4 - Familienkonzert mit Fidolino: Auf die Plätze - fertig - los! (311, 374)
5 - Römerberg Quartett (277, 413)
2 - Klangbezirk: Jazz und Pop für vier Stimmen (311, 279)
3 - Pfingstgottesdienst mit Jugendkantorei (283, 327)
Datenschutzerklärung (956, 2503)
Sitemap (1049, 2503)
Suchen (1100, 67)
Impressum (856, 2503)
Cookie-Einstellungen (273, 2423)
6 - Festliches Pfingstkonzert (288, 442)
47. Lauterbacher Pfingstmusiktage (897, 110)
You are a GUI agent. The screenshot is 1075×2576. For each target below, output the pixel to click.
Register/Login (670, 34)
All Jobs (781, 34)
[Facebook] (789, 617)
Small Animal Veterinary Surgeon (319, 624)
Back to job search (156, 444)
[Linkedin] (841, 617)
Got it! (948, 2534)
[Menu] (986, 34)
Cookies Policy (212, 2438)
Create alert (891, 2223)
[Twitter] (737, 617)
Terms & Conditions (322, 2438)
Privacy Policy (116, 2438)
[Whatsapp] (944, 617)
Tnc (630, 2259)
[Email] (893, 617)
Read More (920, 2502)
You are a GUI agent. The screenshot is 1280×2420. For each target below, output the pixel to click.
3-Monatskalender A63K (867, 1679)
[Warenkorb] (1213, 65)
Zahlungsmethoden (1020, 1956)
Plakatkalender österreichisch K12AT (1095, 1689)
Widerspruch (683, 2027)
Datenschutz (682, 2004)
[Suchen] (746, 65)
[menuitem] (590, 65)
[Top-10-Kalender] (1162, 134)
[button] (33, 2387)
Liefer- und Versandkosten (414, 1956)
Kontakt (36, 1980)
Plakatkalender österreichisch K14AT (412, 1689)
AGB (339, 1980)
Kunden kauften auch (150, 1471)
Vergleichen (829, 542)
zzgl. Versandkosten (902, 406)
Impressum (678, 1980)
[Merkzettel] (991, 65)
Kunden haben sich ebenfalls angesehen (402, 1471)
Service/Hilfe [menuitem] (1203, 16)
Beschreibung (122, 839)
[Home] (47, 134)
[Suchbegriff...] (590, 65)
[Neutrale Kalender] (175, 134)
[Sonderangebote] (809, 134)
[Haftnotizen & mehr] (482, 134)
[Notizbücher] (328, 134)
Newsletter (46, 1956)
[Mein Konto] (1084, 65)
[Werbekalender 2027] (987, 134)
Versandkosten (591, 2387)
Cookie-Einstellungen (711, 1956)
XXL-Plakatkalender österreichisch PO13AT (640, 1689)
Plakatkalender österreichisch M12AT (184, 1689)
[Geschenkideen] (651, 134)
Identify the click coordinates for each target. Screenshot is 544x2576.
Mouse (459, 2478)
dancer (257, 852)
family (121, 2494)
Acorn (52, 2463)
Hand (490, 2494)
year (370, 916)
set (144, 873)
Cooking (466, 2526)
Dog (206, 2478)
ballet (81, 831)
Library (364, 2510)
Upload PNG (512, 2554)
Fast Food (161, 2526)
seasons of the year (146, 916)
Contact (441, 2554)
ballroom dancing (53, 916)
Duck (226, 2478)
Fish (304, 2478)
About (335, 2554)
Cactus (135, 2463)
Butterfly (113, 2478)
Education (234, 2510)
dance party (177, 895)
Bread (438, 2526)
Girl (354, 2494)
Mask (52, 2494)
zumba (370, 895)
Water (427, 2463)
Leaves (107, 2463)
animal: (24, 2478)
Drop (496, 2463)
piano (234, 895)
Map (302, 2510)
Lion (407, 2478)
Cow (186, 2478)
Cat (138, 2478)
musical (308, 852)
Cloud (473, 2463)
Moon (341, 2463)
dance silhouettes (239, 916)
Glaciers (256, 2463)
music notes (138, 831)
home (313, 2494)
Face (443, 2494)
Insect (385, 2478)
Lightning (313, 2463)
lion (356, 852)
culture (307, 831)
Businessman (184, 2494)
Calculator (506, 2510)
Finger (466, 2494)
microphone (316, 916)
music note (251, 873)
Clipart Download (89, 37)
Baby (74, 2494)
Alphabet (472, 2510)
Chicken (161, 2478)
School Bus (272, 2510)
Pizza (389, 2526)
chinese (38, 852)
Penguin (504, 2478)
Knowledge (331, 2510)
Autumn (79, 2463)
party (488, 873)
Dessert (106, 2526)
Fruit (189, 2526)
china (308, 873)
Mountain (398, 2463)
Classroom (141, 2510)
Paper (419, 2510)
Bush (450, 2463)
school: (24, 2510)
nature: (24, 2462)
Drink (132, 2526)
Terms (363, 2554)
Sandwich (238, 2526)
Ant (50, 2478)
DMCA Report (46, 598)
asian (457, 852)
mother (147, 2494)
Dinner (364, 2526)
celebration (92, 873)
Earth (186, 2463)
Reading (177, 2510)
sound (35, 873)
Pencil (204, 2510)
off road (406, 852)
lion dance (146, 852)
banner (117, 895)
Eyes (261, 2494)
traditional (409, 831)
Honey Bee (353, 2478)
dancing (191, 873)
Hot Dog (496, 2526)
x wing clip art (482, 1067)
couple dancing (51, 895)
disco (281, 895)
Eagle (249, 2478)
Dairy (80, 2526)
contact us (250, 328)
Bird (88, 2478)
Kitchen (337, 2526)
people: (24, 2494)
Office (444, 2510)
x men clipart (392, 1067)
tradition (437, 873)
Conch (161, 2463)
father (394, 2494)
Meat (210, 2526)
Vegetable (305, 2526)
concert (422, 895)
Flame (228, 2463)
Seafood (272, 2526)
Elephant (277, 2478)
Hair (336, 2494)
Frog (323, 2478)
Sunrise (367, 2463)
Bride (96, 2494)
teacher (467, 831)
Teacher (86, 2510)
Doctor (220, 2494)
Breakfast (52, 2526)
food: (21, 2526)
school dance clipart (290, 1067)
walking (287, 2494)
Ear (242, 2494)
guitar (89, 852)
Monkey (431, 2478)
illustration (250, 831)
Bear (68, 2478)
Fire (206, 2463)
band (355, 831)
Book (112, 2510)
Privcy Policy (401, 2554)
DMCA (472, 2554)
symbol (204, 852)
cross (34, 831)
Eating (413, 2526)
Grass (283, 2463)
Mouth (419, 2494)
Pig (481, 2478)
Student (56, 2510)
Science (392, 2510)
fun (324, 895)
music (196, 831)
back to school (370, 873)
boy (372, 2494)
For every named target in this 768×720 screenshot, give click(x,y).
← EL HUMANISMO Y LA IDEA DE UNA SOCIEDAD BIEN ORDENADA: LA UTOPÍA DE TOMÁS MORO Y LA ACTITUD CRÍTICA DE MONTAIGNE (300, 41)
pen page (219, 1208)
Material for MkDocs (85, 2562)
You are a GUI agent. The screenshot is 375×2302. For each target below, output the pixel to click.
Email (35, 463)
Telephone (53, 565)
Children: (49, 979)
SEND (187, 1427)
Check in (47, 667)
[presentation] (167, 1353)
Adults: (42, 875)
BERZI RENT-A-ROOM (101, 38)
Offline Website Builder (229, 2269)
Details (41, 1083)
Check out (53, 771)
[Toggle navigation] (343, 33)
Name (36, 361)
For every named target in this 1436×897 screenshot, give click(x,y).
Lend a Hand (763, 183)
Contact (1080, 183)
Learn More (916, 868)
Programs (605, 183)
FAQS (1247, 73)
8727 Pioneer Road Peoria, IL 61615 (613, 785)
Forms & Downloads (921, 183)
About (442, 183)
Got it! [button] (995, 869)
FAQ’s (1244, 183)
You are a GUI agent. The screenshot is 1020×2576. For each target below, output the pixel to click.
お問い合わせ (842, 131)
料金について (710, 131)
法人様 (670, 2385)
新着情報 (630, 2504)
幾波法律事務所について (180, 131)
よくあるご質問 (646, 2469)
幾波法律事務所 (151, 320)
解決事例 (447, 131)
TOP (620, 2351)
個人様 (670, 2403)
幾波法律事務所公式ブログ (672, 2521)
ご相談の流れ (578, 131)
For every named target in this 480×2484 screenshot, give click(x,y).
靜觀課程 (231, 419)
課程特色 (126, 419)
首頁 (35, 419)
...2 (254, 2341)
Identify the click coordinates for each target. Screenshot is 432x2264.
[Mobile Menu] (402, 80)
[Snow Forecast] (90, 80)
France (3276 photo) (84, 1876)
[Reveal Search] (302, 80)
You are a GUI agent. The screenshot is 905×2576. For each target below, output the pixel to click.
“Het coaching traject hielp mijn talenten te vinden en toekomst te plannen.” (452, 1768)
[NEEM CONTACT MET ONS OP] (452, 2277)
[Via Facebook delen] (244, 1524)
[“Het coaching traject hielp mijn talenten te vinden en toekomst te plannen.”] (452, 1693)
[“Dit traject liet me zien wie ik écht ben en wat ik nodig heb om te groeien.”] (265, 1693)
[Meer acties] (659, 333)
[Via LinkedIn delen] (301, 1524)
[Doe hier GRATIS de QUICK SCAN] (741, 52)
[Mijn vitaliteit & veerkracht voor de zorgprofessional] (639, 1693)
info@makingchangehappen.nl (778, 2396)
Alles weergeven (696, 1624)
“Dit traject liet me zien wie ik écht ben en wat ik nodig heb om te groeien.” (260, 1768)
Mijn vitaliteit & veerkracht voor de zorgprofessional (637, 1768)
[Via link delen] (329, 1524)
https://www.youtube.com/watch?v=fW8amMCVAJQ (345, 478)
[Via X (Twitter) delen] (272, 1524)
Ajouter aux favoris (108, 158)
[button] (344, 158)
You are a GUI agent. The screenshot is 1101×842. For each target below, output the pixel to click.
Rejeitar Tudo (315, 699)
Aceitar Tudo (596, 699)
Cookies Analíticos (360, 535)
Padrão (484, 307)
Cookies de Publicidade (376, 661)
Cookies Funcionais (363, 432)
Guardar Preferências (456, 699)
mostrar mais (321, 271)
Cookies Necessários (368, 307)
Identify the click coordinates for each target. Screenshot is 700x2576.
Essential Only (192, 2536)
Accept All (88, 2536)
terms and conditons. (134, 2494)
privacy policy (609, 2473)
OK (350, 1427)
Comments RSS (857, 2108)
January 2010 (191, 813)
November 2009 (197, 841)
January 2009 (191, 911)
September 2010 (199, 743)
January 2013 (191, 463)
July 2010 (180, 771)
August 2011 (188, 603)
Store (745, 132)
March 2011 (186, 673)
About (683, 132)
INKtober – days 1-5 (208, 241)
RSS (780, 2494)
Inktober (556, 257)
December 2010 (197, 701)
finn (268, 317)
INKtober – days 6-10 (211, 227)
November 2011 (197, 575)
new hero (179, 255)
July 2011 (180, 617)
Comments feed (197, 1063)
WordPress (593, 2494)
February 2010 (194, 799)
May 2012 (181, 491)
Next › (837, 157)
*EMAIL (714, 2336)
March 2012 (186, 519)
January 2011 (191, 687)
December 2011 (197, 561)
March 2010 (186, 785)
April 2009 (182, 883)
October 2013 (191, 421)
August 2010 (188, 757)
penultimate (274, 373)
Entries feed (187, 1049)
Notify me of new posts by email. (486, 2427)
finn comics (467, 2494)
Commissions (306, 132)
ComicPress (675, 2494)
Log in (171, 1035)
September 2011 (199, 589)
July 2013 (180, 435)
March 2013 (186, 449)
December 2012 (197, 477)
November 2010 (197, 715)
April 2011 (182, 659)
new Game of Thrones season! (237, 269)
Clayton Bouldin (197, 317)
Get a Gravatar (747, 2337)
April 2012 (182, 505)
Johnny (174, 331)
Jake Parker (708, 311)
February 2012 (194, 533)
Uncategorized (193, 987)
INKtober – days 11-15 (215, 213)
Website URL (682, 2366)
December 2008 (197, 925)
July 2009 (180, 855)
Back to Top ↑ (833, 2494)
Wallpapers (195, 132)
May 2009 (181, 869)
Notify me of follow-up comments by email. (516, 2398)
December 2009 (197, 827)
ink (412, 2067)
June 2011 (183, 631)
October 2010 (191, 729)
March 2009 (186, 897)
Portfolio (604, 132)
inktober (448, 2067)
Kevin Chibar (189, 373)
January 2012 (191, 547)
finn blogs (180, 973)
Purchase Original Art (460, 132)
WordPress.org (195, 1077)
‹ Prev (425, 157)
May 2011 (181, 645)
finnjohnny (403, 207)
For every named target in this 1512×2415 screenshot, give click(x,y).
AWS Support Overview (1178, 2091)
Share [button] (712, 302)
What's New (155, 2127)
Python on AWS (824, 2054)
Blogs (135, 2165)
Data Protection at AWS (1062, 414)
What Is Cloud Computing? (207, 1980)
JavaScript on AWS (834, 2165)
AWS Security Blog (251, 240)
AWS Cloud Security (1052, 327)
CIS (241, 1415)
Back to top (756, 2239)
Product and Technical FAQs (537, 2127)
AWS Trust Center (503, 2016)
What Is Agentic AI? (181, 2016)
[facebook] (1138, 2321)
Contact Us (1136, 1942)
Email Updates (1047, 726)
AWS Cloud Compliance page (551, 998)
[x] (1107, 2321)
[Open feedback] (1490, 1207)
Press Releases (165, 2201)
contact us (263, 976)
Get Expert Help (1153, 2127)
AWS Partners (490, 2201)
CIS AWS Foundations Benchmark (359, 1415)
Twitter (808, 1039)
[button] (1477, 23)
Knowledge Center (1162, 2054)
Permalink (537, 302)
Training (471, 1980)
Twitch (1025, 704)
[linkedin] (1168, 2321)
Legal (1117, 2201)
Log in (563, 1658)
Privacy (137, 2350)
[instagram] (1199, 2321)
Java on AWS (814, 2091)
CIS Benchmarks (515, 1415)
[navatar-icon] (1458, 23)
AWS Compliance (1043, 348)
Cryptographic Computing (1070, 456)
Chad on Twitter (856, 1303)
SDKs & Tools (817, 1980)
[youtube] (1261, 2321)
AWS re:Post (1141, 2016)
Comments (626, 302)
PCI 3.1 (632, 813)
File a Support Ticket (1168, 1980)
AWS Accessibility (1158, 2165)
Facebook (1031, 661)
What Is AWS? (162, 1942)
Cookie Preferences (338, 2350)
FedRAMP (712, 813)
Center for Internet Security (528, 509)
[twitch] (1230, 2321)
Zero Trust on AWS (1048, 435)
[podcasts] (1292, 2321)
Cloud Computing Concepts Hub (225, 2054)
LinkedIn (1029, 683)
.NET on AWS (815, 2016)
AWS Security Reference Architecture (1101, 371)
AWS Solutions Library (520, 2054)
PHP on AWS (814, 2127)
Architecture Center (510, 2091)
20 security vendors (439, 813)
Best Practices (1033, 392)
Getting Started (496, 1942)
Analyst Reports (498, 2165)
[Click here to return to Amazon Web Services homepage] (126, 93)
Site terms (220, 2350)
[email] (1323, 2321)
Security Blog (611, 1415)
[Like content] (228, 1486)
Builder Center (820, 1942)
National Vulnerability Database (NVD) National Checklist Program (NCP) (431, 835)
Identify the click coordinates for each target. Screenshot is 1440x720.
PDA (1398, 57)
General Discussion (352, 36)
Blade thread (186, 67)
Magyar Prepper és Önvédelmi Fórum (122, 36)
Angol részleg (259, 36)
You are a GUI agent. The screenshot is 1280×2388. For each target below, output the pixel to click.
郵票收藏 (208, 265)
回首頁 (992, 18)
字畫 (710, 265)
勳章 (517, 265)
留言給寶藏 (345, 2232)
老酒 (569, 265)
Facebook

* _Set problem_:
How many of the items above contain the string "Website"? Give only the number.

* _Task answer_:
2